## Table of Contents

## Like and Unlike Measurements

- This unit deals with the idea of “like” and “unlike” units, so it’s important to understand what these are.
- “Like” measurements are measurements which measure the same thing (e.g. time, distance, mass)
- For example, grams, kilograms, and tonnes are all like units, because they all measure mass.
- Seconds, minutes, and hours are like units, because they all measure time.
- Gallons and Litres are also like units, because they both measure volume.

- Unlike measurements have 2 or more different units involved.
- Speed, for example, is an unlike measurement, because it’s measured in meters (unit of distance) per second (unit of time).
- Since time can’t be converted into a distance, and distance can’t be converted into a time, we say that speed is an “unlike measurement”.
- However, comparing the speed of 2 objects is a like measurement, because both measurements will be of speed.

## One way to figure out whether 2 measurements are like or unlike is to divide one set’s units by the other’s (skip this if you don’t like algebra).
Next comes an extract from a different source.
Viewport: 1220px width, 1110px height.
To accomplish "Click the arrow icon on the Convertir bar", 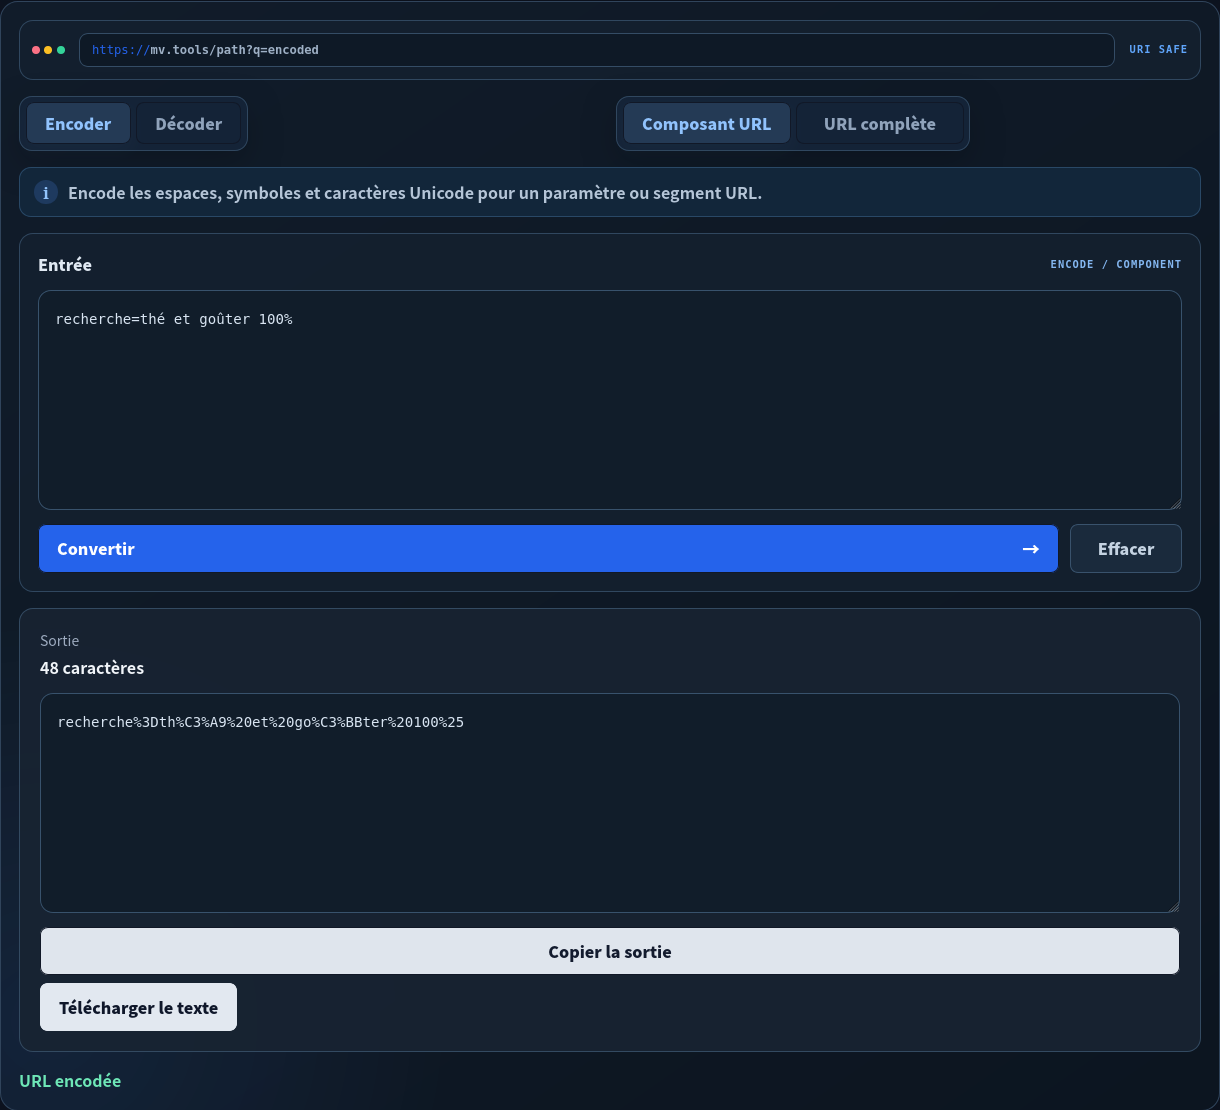I will [1031, 549].

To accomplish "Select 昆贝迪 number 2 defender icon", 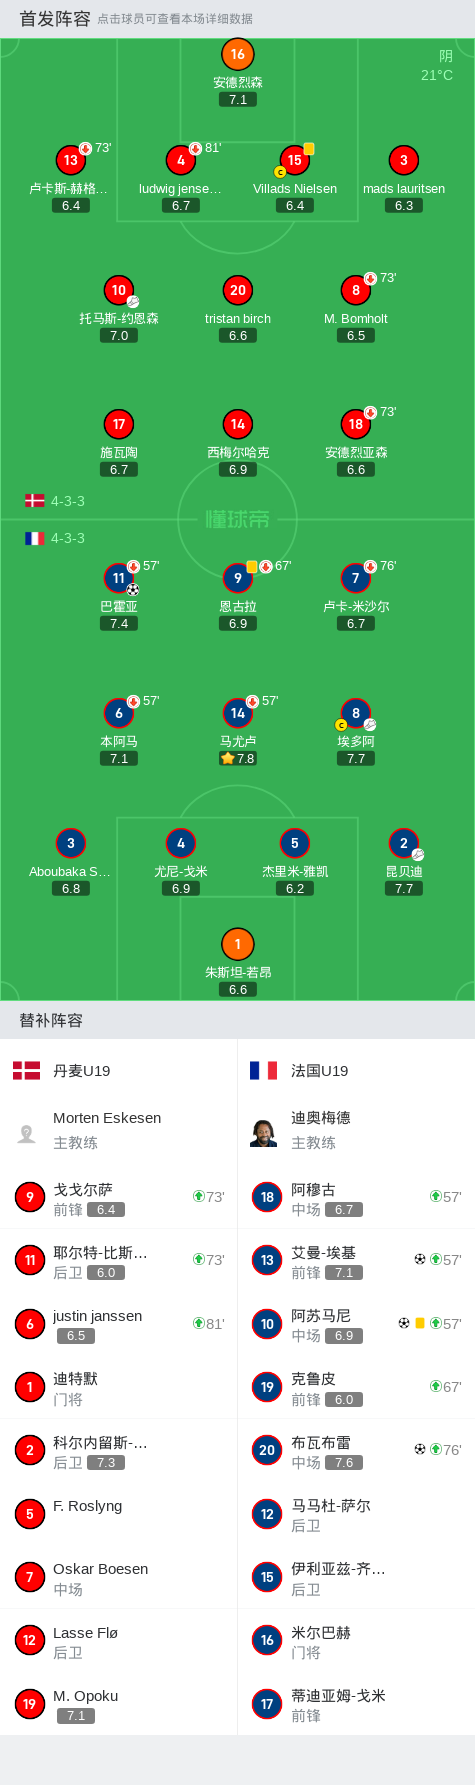I will pyautogui.click(x=404, y=843).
- For example, say you have a table of weights versus a table of masses, and you want to figure out if they are like or unlike:
- The unit for weight is the Newton, which is equal to kilograms times meters per second squared $\left(1N=1kg\cdot m/s^2\right)$.
- The unit for mass is the kilogram.
- Eliminating Kilograms from Newtons looks like $\frac{\cancel{kg}\cdot m/s^2}{\cancel{kg}}=m/s^2$.
- Since all units weren’t eliminated, kilograms and newtons are unlike.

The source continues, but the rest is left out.